The Variability Hypothesis

The Variability Hypothesis#

This notebook demonstrates the use of resampling for hypothesis testing. I used it as part of a keynote at posit::conf 2024.

The variability hypothesis is the theory that males are generally more variable than females in both physical and psychological traits. It is a controversial claim, to put it mildly.

As a quick exploration of the topic – and a demonstration of bootstrap resampling – let’s see whether men are more variable than women in height. We’ll use the 2022 dataset from the Behavioral Risk Factor Surveillance System (BRFSS), which includes self-reported heights and weights for more than 400,000 respondents.
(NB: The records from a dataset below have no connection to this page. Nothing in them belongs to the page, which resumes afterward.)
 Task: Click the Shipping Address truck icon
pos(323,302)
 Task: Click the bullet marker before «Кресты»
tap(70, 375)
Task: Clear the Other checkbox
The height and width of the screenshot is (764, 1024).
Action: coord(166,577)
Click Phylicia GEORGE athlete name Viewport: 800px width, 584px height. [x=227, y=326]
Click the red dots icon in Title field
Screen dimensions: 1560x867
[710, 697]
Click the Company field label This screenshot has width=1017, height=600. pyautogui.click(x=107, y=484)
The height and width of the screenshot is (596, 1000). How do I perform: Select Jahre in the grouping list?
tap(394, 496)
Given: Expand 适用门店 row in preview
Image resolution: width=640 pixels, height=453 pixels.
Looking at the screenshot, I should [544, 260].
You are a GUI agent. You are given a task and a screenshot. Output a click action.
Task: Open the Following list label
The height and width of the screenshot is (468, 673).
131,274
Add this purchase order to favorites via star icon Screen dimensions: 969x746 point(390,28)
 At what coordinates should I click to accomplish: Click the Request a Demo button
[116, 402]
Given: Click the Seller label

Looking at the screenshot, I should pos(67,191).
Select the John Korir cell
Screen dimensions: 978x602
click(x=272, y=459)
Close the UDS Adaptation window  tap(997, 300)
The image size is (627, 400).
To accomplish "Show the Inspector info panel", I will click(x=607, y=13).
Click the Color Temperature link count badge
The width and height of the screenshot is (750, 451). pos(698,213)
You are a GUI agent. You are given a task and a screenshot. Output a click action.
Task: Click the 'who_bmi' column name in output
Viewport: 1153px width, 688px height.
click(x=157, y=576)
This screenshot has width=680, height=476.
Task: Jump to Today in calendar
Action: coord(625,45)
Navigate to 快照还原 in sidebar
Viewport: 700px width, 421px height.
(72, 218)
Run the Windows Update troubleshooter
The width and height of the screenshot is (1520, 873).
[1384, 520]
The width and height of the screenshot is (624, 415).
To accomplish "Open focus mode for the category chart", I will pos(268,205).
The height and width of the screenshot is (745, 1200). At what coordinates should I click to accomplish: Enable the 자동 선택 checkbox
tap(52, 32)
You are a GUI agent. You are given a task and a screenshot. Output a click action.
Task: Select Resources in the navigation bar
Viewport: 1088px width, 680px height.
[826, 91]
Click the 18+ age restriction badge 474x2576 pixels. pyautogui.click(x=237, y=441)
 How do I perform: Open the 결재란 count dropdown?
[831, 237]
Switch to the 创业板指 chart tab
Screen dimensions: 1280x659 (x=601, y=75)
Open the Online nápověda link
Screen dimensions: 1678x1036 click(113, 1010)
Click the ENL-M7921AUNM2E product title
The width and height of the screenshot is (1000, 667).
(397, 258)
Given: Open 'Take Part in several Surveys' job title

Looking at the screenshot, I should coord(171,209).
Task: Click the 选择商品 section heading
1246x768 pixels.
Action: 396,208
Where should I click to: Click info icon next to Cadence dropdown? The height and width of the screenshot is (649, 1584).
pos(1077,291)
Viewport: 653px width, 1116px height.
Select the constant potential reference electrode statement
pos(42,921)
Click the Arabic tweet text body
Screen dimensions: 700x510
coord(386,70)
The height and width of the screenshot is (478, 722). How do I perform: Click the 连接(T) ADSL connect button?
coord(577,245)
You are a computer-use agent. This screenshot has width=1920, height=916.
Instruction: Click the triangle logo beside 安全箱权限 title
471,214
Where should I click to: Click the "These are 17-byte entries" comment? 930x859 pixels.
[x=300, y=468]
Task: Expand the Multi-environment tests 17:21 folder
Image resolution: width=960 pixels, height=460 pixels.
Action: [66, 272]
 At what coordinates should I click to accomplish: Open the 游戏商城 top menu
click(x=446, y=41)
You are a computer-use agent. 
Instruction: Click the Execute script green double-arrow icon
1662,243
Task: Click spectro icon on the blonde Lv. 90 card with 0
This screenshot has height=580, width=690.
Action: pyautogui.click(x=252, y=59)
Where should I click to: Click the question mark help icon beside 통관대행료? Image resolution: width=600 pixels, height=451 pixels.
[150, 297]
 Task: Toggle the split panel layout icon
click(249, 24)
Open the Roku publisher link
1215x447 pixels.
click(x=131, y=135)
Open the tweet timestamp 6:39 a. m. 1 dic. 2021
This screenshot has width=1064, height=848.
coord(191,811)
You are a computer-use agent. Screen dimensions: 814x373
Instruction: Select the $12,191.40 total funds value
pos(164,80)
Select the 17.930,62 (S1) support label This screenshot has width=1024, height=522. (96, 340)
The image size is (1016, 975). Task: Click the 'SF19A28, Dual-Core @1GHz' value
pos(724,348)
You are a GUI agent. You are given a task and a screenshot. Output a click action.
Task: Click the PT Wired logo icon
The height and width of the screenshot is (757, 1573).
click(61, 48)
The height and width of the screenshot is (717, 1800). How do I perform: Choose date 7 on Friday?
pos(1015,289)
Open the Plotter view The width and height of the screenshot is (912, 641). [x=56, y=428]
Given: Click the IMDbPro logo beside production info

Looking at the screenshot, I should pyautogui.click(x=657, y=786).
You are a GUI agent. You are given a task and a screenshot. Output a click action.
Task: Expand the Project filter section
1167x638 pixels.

Click here to run this notebook on Colab.

try:
    import empiricaldist
except ImportError:
    !pip install empiricaldist

import numpy as np
import pandas as pd
import matplotlib.pyplot as plt

np.random.seed(42)
plt.rcParams["figure.dpi"] = 75
plt.rcParams["figure.figsize"] = [6, 3.5]

Data#

The following function reads the data in an SAS export format, downloaded from the BRFSS website on August 1, 2024. It selects the columns we’ll use and writes the much smaller excerpt to an HDF file.

def write_hdf():
    """Read the SAS export file and write an HDF file."""
    brfss = pd.read_sas("LLCP2022.XPT.gz")
    columns = ["_SEX", "HTM4", "WTKG3", "_LLCPWT"]
    brfss[columns].to_hdf("LLCP2022.hdf5", key="brfss", complevel=6)

Rather than download the whole dataset, we can get just the excerpt.

from os.path import basename, exists


def download(url):
    filename = basename(url)
    if not exists(filename):
        from urllib.request import urlretrieve

        local, _ = urlretrieve(url, filename)
        print("Downloaded " + local)


download("https://github.com/AllenDowney/ThinkStats/raw/v3/data/LLCP2022.hdf5")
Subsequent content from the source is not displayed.